Schochet v. Schochet, 435 N.J. Super. 542 (App. Div. 2014). In Pasqua v. Council, 186 N.J. 127 (2006), the Supreme Court ruled that “the appointment of counsel to assist parents found to be indigent and facing incarceration at child support enforcement hearings” was constitutionally required. Plaintiff here, a divorced father who was over $250,000 in arrears on his alimony and child support obligations, allegedly due to the fact that he has been unable to earn an income sufficient to pay those sums, faced an “ability to pay” hearing under Rule 1:10-3. He had already been incarcerated for non-support until the Supreme Court stayed the incarceration order. And, he had been given counsel at public expense. Relying on Pasqua, plaintiff sought to have experts appointed at public expense to testify as to his employability at the ability to pay hearing. The Family Part denied that request. Plaintiff filed an emergent application, and the Appellate Division granted leave to appeal. In an opinion by Judge Espinosa, the Appellate Division affirmed the Family Part’s decision.
Judge Espinosa emphasized the significant difference between appointing counsel, as in Pasqua, and appointing experts. As Pasqua stated, there is a high risk of an erroneous determination and wrongful incarceration” without counsel. That same concern is not present if appointed experts are denied. The ability to pay hearing under Rule 1:10-3 is not “a plenary hearing to decide the appropriate amount of support an obligor should pay” (emphasis in original). That sum was already determined. Nor is the ability to pay hearing a substitute for an appeal, or for a motion to modify obligations due to changed circumstances. The only issue is whether the obligor had the means to pay and did not and, if so, to coerce the obligor to pay. Judge Espinosa included a useful discussion of Rule 1:10-3 hearings and their coercive purpose.
Family Part judges routinely evaluate, without expert evidence, a party’s ability to pay. Plaintiff’s request for the appointment of experts therefore did not meet the Pasqua test.
I am very thankful that the opinion was published and can be used as precedent.

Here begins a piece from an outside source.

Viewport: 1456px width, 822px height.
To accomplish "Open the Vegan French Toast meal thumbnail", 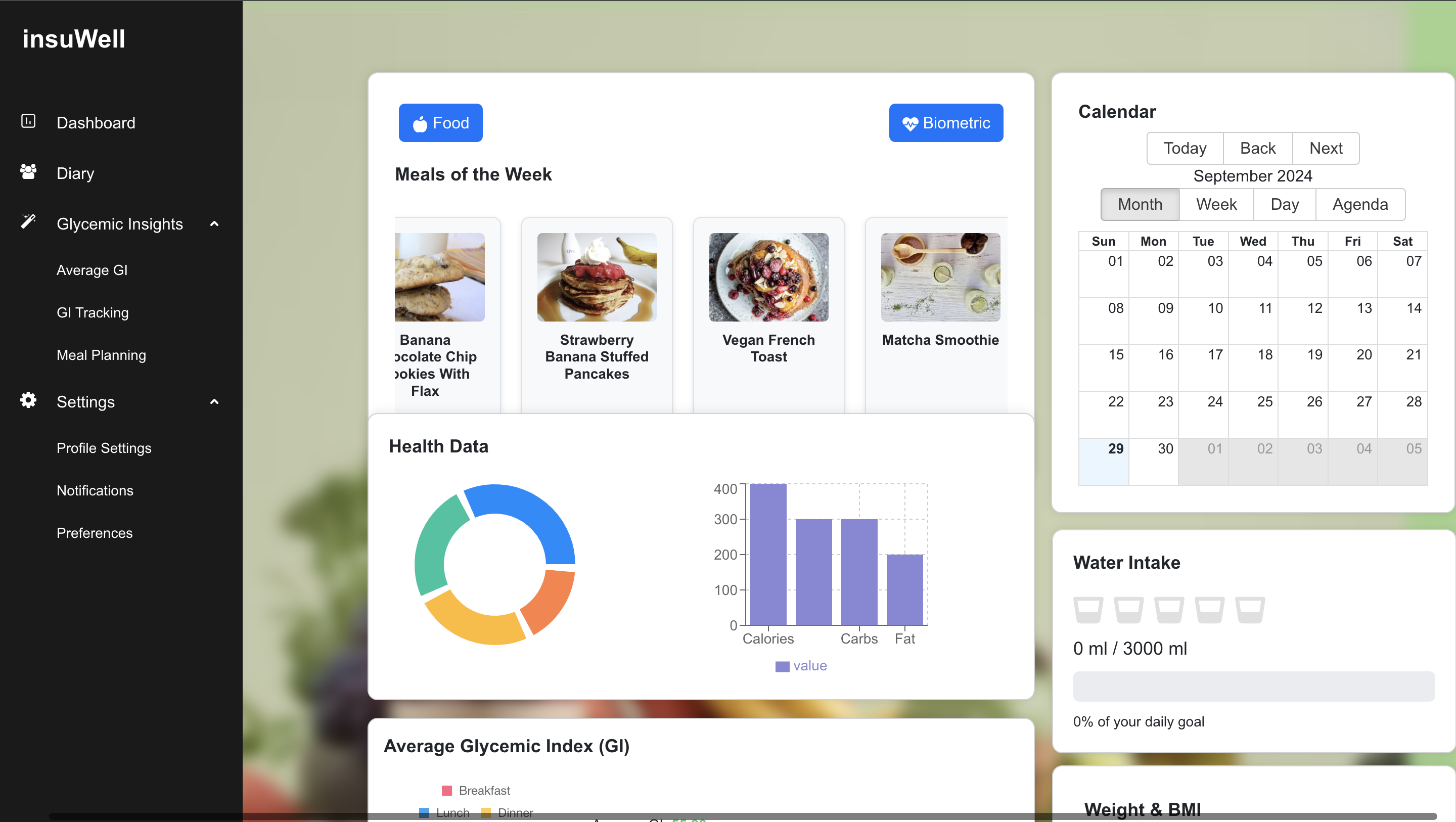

While, I seemingly ‘lost’ on the question that was asked (cost of am employment expert), I feel that I won on the much bigger issue which caused the case to occur.
Now there is FINALLY a published opinion which goes through the specific information that must be collected and used at an “Ability-to-Comply” hearing.
Further, the main reason that they denied my request is that they said it is too much information and not relevant. By saying this, the court helps to reinforce that the question asked at such a hearing is whether a debtor has the ability to comply on that date and NOT has the debtor done every possible thing on the planet to try and resume the highest possible income possible.
It states in the opinion that a good faith effort is needed and therefore ‘expert’ testimony isn’t necessary.
Having spent the last two and a half years in and out of the Bergen County Jail for the crime of being un/under-employed (ie: not being able to pay $2,000 a week in alimony and child support), I hope that this ruling will finally ‘free’ me from this cruel unfair system.